ACTIVITY – Omitting all pictures, copy word for word the lines from the line containing "Toggle selection for" through the final line of the entries.
▽
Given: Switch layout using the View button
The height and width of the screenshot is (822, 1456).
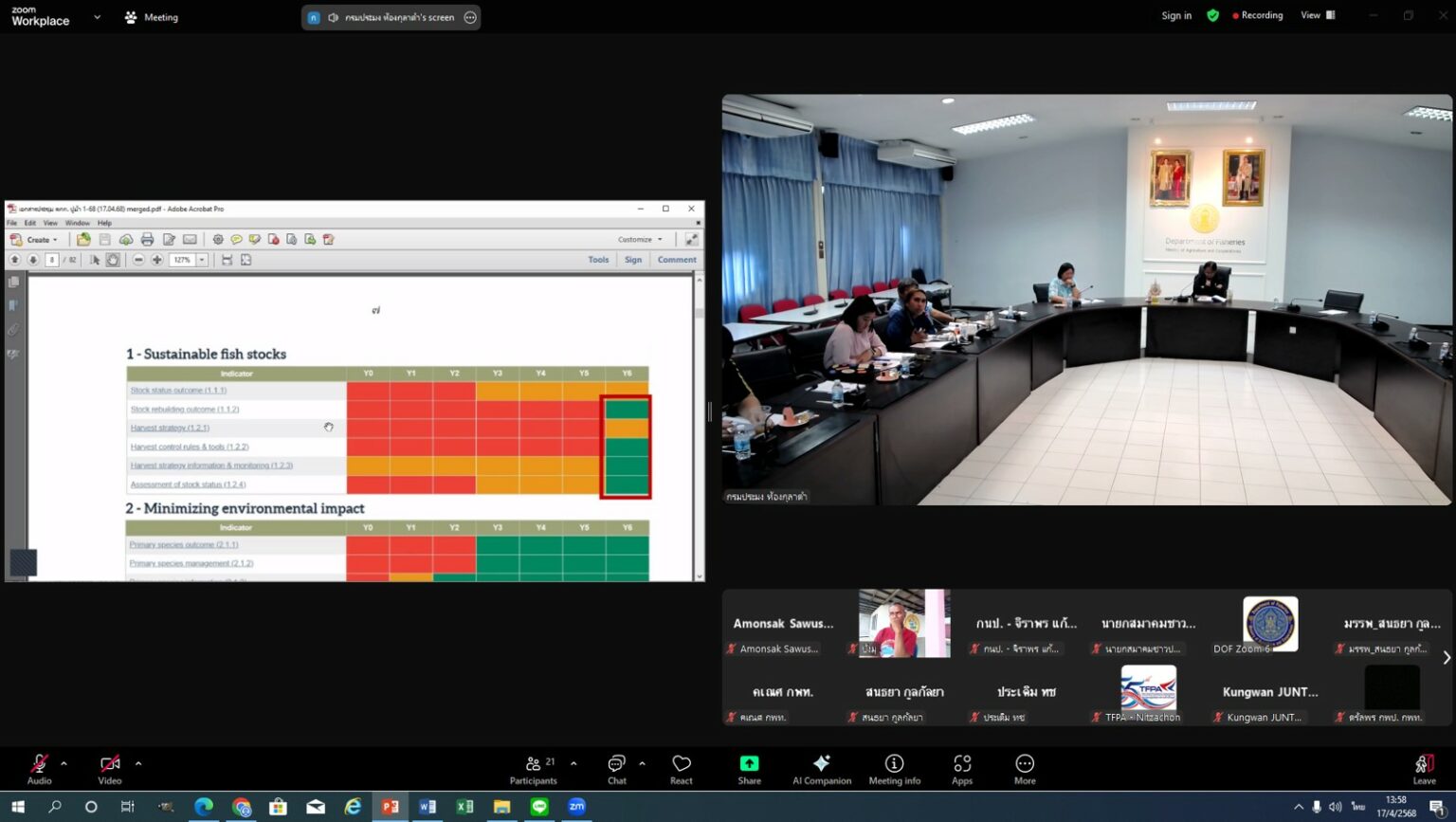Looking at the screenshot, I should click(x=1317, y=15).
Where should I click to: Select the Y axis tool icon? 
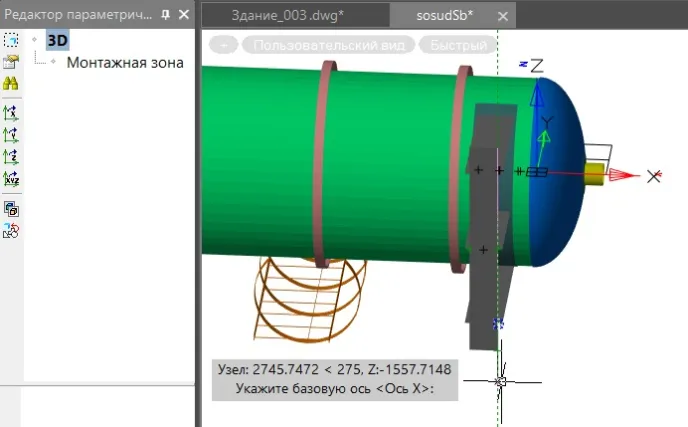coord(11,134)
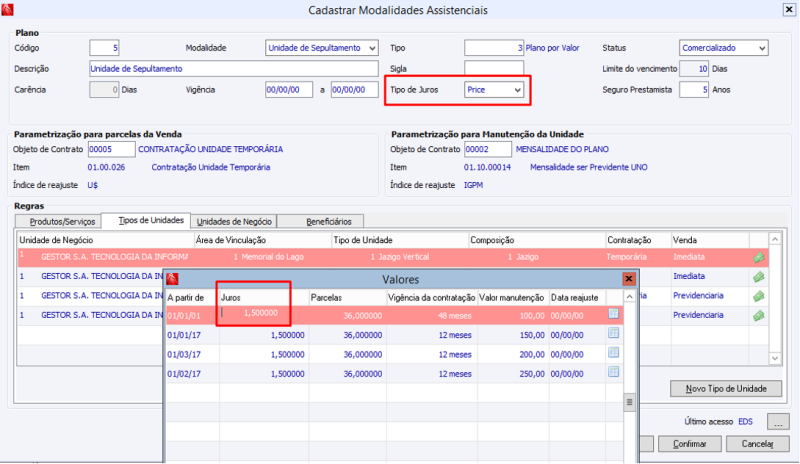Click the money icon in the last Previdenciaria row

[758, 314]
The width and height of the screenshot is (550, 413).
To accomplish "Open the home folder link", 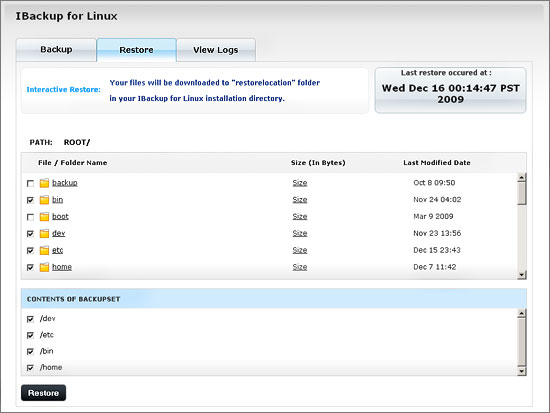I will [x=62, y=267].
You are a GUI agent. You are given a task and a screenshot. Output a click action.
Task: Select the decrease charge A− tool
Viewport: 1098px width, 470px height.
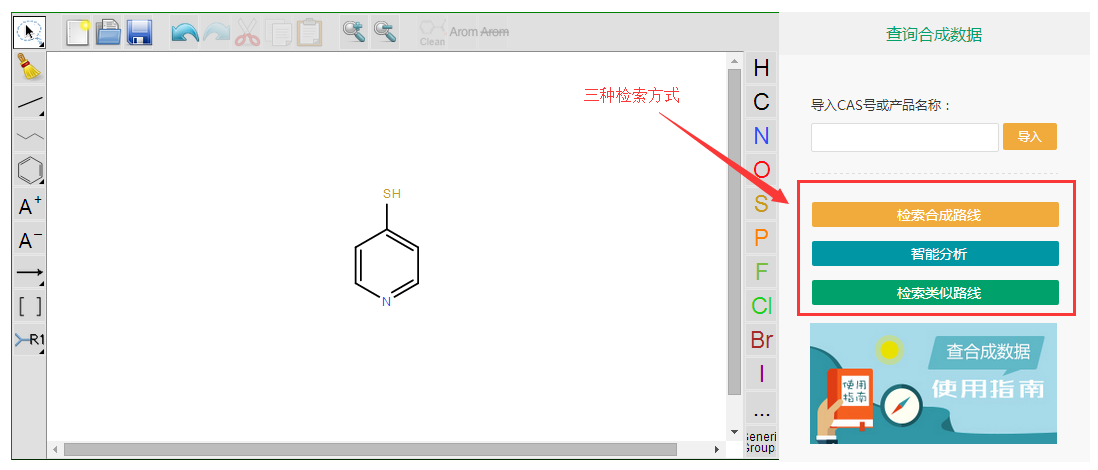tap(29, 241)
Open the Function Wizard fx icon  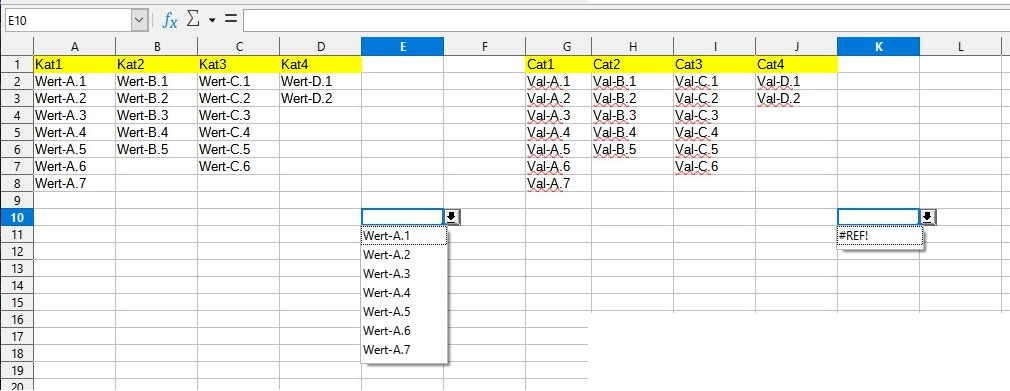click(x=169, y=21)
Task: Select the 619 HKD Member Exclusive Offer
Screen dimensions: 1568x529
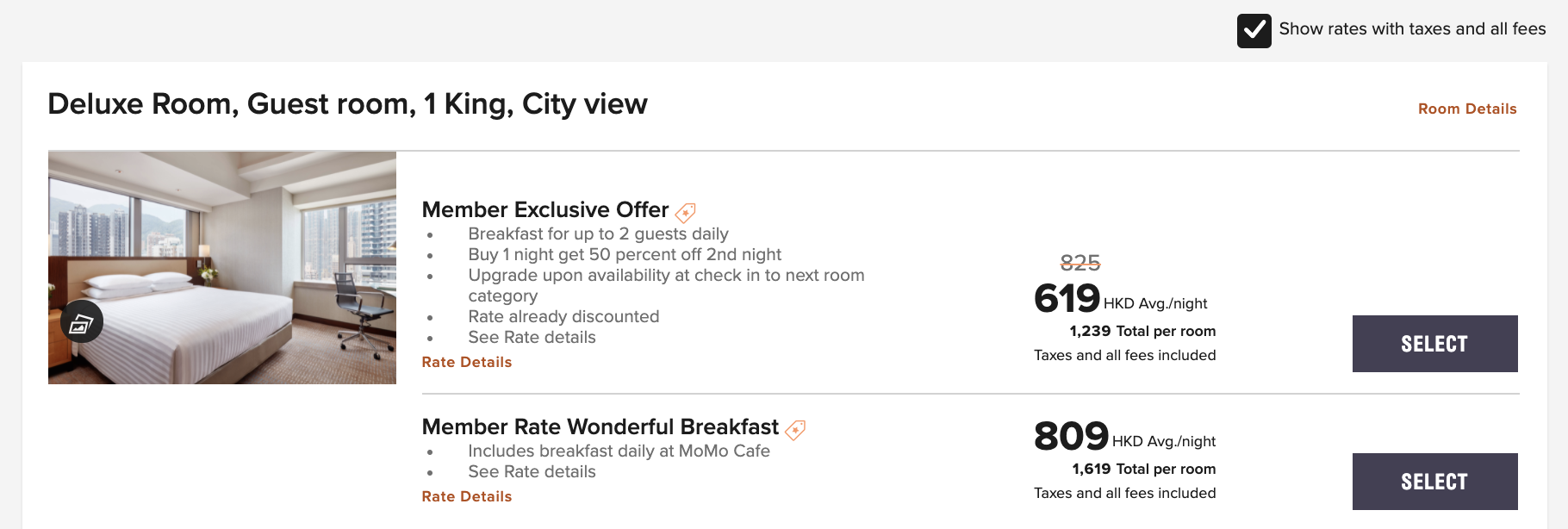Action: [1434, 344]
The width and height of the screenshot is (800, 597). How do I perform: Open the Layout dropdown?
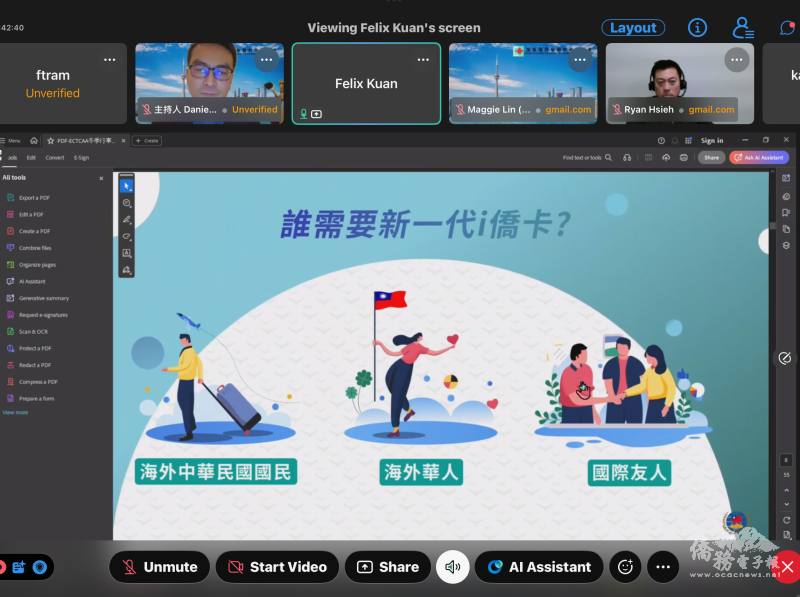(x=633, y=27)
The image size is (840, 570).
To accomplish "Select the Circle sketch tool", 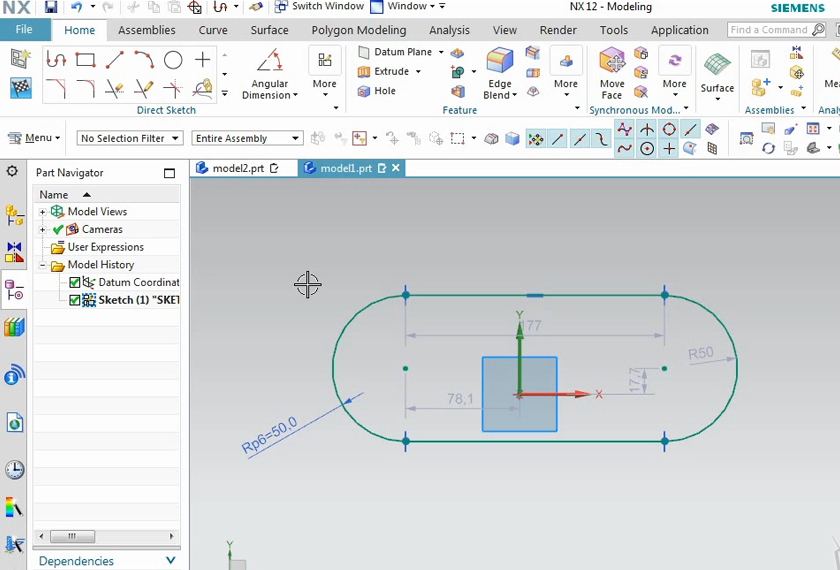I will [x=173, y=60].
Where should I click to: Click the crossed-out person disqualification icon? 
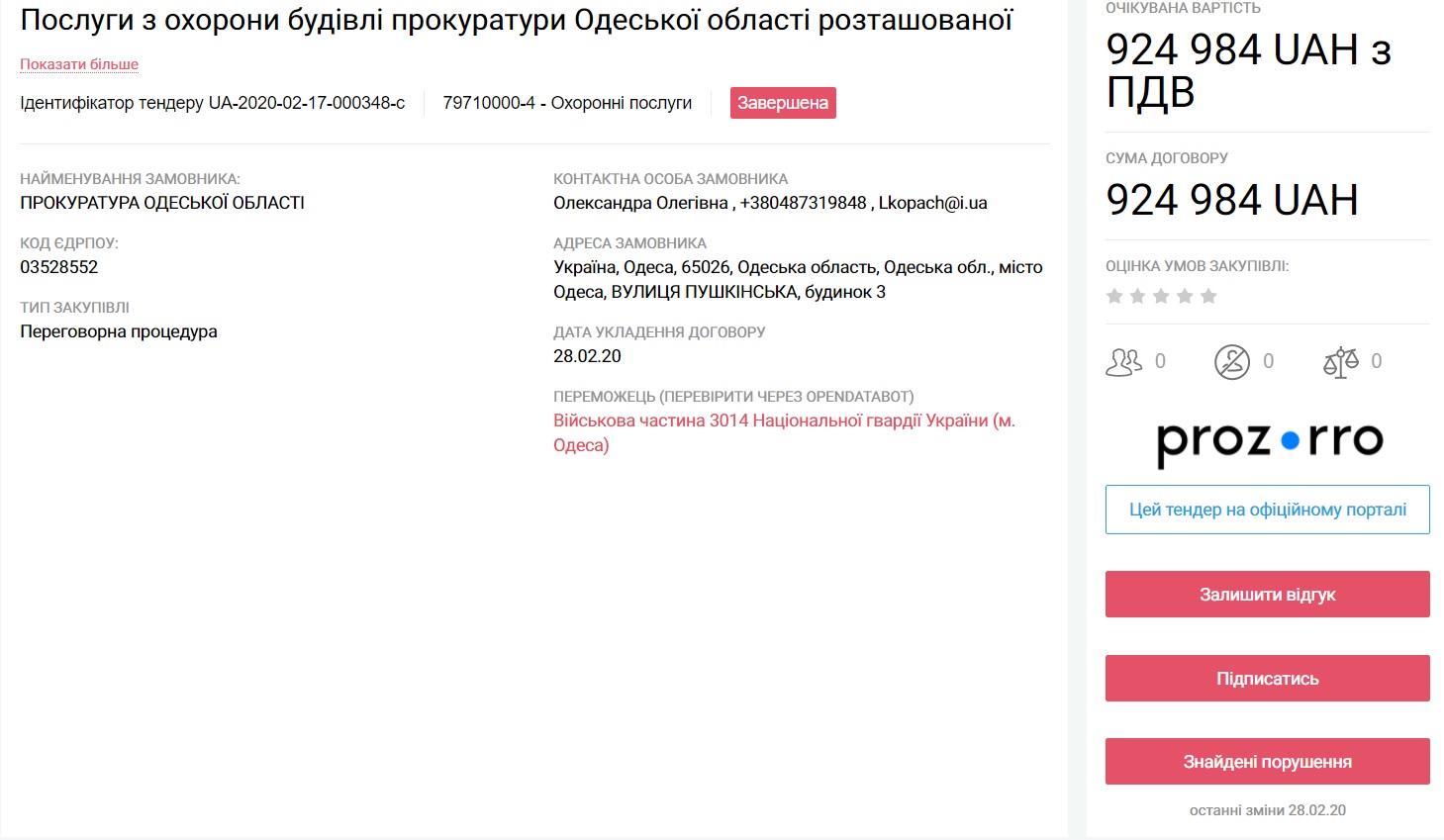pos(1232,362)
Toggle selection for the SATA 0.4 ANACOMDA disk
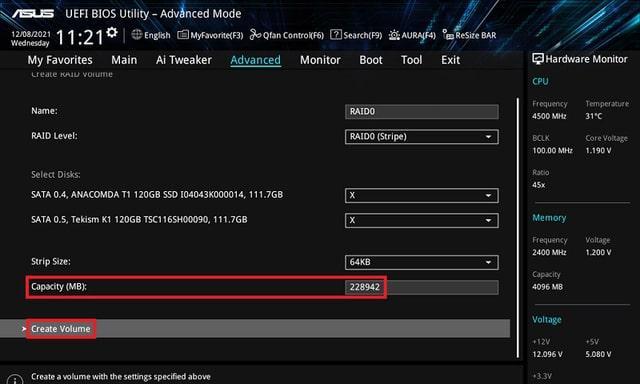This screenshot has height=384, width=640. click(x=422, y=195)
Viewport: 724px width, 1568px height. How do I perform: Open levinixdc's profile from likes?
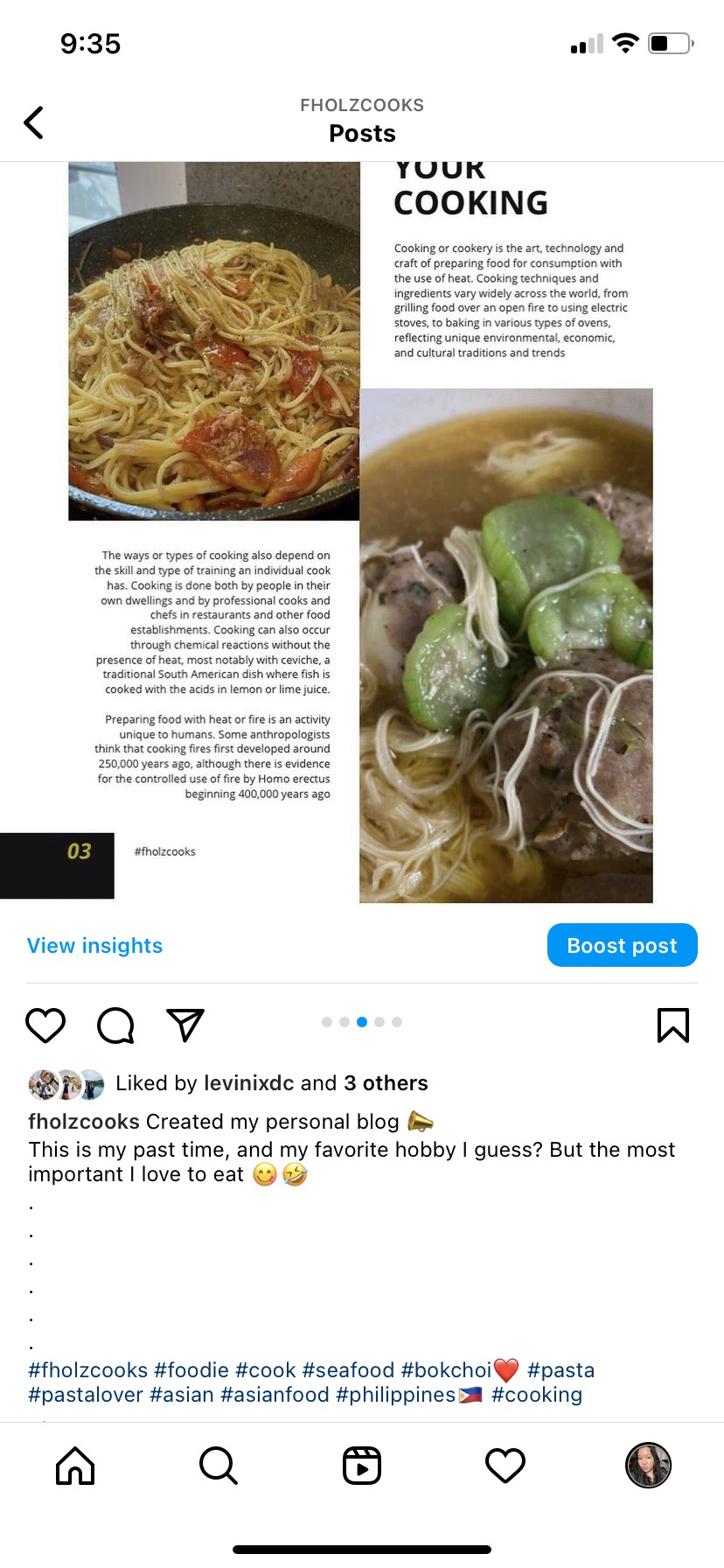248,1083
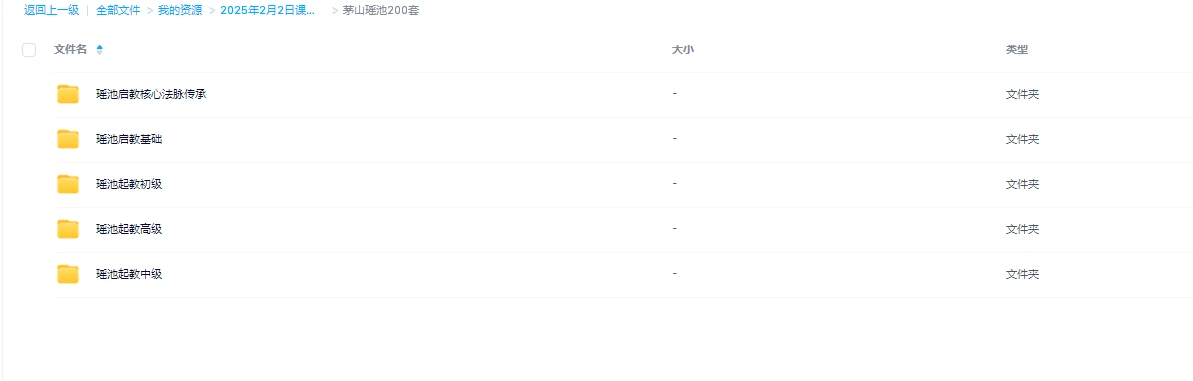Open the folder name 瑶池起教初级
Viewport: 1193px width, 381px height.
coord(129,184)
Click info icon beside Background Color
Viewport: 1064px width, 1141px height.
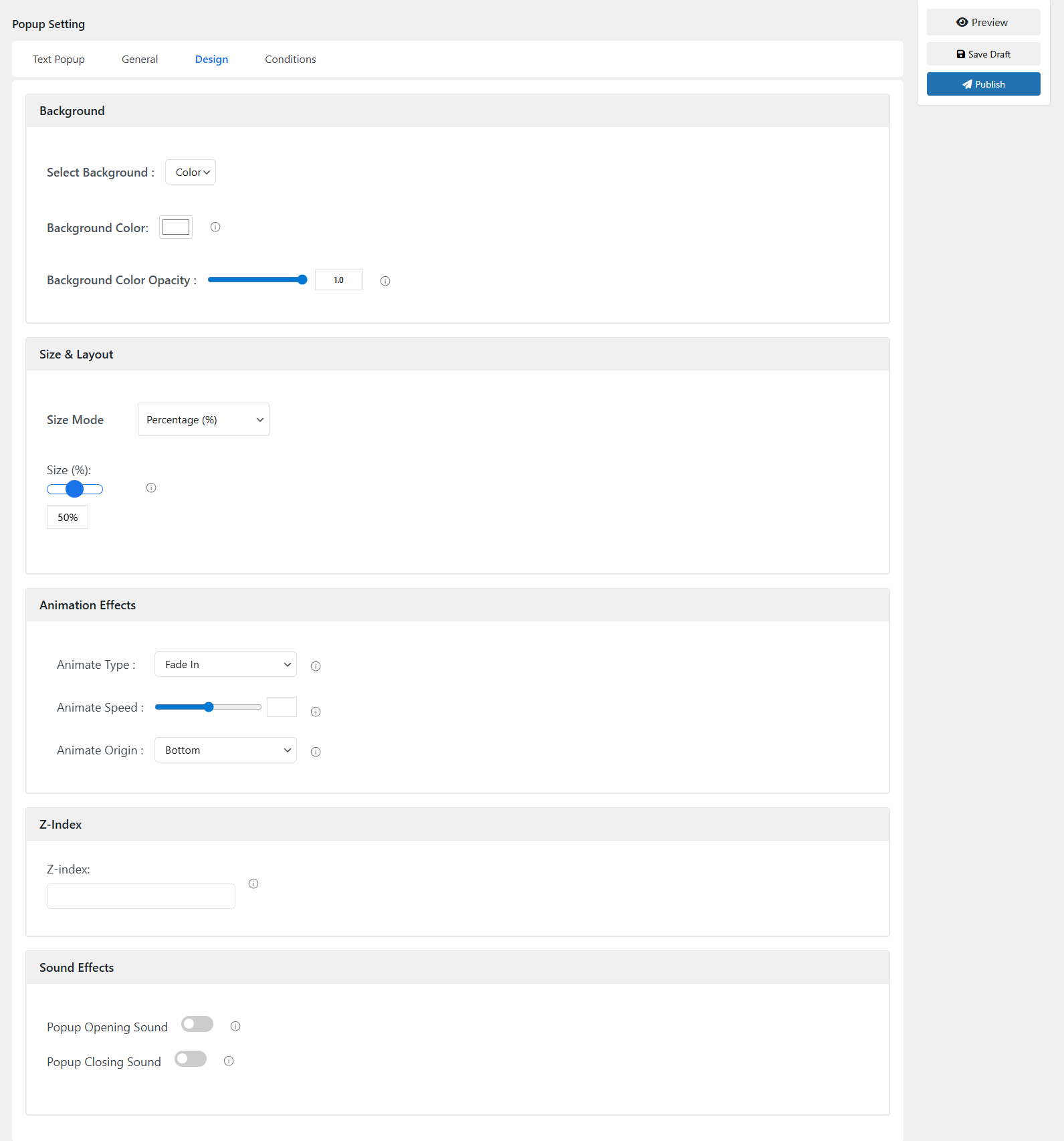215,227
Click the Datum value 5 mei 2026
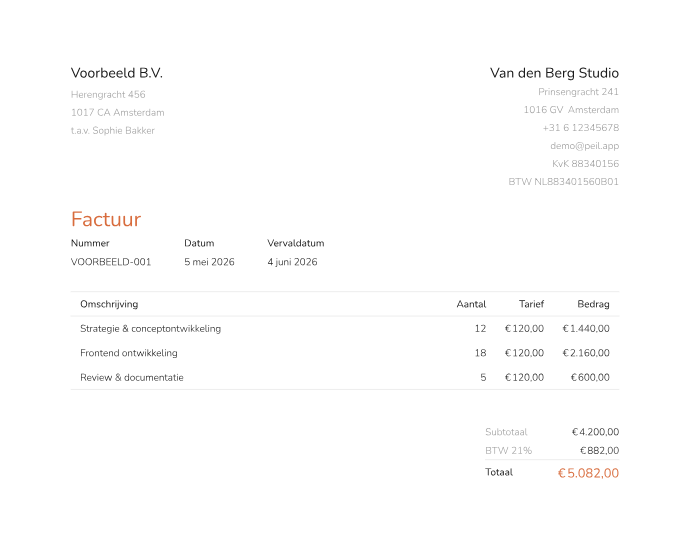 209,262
△
SOLUTION –
Toggle selection for the SATA 0.4 ANACOMDA disk
This screenshot has height=384, width=640. click(x=422, y=195)
Viewport: 724px width, 1568px height. How do I perform: Open levinixdc's profile from likes?
248,1083
Open the folder name 瑶池起教初级
Viewport: 1193px width, 381px height.
coord(129,184)
Click info icon beside Background Color
Viewport: 1064px width, 1141px height.
215,227
Click the Datum value 5 mei 2026
 209,262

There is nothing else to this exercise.